Of course it's a take off on the ever-popular What would Jesus do phenonmenon, but, the WWJD question rarely helps with technical questions.

Actually, when trouble shooting technical problems, the simplest concept which I have found most helpful of all is this:

Compare that which works to that which does not.

It is absolutely amazing how often this simple, stupid, obvious advice will help you out when troubleshooting, for example, network problems.

When trying to fix something, it is too easy to fall into the trap of trying this and that more or less randomly, hoping to stumble upon the solution.

It is usually more efficient to take something which is already working, and slowly make it more and more like that which is not working, changing one thing at a time. As soon as it quits working, whatever you just changed is probably at least one thing that's wrong with whatever it is that you're trying to fix.

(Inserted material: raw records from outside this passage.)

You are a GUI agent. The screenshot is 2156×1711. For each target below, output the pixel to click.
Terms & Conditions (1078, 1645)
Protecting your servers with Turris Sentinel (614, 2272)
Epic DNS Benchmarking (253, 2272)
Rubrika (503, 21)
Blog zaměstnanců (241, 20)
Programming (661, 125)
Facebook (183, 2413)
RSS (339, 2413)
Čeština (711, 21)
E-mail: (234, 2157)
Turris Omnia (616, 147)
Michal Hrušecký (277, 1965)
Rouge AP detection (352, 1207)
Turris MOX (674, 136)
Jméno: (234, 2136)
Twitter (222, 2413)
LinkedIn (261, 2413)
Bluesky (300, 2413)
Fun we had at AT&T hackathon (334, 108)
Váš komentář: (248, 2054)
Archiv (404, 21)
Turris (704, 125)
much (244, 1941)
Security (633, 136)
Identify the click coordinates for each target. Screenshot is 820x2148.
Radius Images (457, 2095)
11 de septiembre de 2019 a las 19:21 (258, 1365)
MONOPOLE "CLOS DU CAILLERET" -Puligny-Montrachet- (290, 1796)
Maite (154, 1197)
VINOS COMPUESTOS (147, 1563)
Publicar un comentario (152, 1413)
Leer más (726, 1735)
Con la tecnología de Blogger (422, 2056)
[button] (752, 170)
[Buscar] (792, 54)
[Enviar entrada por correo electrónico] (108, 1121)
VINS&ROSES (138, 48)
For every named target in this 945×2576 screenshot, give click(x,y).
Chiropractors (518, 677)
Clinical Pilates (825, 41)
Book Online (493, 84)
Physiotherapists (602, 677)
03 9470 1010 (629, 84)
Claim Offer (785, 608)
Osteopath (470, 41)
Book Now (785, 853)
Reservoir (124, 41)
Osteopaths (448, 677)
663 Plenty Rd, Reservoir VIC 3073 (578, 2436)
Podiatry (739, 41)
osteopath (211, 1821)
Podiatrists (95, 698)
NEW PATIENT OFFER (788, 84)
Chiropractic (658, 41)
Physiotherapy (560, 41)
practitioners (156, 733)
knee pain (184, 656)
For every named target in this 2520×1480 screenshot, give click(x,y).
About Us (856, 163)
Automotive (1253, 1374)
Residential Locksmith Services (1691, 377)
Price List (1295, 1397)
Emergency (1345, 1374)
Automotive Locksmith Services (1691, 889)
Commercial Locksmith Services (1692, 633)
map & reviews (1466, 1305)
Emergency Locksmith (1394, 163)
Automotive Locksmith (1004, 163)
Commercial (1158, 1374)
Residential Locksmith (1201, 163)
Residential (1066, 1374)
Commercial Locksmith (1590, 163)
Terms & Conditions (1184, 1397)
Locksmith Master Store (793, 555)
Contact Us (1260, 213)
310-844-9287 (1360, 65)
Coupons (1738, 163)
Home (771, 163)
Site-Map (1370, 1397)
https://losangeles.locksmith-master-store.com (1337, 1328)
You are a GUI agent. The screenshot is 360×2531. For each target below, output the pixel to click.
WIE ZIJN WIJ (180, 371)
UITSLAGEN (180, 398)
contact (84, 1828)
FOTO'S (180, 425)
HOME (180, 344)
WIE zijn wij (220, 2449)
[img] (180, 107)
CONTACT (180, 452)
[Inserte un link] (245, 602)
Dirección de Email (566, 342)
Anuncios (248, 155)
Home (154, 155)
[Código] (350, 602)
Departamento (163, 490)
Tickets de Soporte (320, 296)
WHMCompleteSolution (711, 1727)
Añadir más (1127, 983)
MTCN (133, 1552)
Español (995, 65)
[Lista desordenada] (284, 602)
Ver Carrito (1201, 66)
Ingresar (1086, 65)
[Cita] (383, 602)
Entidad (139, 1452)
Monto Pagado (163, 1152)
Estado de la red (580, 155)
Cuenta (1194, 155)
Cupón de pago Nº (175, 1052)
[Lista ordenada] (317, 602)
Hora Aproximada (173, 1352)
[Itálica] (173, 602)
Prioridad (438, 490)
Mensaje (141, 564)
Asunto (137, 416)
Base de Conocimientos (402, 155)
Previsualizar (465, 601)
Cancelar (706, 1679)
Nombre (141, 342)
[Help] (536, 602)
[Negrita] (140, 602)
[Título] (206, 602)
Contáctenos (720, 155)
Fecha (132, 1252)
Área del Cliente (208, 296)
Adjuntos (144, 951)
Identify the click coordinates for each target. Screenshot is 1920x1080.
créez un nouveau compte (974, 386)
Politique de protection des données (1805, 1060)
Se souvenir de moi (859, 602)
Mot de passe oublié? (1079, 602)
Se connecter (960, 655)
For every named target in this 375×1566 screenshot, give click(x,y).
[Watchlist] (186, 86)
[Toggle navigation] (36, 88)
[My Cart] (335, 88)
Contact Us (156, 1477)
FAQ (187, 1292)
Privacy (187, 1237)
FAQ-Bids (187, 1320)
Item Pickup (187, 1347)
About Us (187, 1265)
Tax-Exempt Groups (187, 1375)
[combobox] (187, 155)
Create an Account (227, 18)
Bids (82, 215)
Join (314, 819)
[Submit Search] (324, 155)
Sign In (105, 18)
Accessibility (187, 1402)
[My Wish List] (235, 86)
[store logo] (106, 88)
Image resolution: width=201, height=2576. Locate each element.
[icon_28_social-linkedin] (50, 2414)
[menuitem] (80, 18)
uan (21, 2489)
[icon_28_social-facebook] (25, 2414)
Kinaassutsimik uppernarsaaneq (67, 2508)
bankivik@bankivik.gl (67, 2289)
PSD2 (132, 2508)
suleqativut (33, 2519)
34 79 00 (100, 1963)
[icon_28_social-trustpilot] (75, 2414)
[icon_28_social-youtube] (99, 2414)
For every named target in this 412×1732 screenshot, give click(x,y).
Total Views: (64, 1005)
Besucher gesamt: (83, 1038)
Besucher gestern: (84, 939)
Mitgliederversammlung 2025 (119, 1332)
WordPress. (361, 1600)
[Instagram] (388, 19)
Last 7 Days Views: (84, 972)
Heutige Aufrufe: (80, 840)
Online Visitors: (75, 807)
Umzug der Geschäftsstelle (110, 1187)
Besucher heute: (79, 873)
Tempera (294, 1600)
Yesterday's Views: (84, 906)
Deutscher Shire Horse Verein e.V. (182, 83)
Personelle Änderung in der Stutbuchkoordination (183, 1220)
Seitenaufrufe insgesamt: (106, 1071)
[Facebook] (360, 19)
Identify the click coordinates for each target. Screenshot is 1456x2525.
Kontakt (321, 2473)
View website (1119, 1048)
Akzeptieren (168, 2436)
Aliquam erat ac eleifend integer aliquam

So the next time you get stuck with some technical problem, try this technique... it doesn't always work, but it can help you out and give you things to try in situations when you otherwise are completely lost. And it works often enough that it astonishes me. Just keep it in the back of your mind, and pull it out whenever you get stuck. It won't always help, but sometimes it does. This trick was taught to me by a wise VMS guru ages ago, and it has stuck with me, and served me well.